И соединились две реки в одну, полноводную и горячую, как лава или расплавленный мед. И исчезло все. Умерли звуки, умерло время, умерло прошлое и, не родившись, умерло будущее.

 

…В который раз все стало предельно ясным и понятным.

 

В который раз я сказал себе: эврика!

 

В который раз познана истина!

 

В который раз были разрешены все вопросы. Или, вернее, они, эти вопросы, стали бессмысленны. Все эти — зачем родился, зачем жил и зачем умер.

 

Голова была пуста, как у новорожденного.

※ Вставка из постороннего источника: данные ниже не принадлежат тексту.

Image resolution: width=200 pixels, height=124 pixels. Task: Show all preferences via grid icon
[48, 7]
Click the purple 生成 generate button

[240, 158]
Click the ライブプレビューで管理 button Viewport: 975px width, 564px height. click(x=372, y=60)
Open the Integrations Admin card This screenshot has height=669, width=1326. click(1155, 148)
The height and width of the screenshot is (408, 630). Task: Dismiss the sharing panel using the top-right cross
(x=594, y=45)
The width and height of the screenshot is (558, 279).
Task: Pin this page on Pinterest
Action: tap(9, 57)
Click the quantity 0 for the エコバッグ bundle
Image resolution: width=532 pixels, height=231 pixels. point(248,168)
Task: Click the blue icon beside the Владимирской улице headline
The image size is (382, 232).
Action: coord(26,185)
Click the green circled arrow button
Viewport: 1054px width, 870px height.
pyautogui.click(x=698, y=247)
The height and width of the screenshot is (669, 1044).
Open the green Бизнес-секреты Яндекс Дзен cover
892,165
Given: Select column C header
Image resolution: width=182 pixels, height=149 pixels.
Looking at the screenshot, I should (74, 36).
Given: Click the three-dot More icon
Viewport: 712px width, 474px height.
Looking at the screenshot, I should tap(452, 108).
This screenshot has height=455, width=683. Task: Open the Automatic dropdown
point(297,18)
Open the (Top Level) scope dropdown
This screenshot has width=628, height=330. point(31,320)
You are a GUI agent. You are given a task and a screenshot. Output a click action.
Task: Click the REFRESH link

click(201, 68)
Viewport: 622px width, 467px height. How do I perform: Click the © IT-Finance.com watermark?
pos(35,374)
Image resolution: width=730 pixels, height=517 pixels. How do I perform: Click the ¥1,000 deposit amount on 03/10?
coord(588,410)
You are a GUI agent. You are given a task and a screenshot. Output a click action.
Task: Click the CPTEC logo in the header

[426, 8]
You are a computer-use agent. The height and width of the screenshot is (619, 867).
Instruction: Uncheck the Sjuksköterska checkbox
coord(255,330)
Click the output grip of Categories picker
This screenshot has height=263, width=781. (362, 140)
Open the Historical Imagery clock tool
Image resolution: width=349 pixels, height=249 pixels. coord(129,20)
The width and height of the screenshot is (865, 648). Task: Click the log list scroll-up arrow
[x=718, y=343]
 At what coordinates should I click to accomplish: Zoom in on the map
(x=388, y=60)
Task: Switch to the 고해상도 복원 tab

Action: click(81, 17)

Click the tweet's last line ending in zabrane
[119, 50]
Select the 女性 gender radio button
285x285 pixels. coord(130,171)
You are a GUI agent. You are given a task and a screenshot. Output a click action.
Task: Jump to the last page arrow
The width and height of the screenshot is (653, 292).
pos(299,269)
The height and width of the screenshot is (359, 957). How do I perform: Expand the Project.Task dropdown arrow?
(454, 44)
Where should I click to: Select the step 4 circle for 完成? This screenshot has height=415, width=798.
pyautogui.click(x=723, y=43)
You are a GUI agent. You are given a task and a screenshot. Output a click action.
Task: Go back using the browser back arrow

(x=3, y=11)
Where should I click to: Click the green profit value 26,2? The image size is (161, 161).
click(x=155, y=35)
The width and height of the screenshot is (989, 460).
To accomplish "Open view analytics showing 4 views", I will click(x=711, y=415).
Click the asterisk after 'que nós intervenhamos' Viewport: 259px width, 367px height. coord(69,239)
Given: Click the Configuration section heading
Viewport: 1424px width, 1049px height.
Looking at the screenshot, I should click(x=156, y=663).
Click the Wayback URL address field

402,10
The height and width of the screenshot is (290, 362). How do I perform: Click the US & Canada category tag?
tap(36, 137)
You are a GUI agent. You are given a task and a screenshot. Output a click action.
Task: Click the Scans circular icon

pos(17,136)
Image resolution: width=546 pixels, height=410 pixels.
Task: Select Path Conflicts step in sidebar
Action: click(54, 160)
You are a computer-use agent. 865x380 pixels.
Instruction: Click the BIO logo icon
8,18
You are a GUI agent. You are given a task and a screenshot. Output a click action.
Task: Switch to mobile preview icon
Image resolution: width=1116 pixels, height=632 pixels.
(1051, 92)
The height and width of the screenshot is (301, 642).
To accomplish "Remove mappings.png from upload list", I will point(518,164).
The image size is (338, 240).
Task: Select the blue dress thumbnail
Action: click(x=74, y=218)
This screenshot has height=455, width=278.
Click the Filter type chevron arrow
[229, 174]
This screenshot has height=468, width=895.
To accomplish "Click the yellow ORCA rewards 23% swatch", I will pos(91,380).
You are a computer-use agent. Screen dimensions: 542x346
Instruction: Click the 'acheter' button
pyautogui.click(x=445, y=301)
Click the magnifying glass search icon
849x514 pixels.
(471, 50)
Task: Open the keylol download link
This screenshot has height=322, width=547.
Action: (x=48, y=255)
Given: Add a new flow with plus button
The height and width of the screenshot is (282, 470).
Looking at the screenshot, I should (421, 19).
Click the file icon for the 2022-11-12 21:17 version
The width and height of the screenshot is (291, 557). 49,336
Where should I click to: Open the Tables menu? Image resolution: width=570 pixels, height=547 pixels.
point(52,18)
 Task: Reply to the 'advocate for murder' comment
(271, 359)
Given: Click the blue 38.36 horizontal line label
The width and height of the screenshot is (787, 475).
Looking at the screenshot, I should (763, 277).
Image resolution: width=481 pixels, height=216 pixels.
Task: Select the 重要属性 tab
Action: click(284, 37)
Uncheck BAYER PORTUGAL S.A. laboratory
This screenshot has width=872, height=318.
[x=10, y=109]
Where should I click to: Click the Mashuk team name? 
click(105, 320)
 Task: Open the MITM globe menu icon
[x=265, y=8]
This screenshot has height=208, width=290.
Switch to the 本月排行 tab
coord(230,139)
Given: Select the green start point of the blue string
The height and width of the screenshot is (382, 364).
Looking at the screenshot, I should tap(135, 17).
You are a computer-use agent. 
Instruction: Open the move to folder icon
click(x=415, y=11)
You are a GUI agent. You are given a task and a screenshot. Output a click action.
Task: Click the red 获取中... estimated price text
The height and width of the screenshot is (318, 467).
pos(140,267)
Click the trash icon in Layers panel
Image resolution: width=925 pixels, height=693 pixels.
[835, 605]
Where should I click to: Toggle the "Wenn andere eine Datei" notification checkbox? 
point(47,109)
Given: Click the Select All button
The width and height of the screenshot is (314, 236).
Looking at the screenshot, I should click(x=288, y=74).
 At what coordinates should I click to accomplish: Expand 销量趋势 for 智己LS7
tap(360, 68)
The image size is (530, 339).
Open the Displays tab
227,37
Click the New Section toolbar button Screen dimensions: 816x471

Удивительно светлое, чистое, прямо-таки стерильное, чувство!

 

Хорошо умереть, когда ты опустошен близостью с женщиной.

 

Познав высшее из наслаждений, можно спокойно и равнодушно наблюдать, как мир обваливается и летит в пропасть. Как, зловонно чадя, сгорает жизнь.

 

Все, что должно было произойти со мной дальше, не представляло для меня в этот момент ни малейшего интереса.

 

И можно было без сожалений и ропота отойти в лучший из миров. Это и будет высшая познанная справедливость…

 

Или счастье, если его понимать, как полное отсутствие желаний…

 

Мое внутреннее состояние в эти мгновения можно было определить как благодушие, смешанное с полнейшим безразличием ко всему, что происходило во мне и вне меня…

 

И только бесконечная скорбь при воспоминании о давнем грехе лежала на самом дне утомленного любовью сердца…

 

Я перечел написанное, и снова меня разобрал злой смех.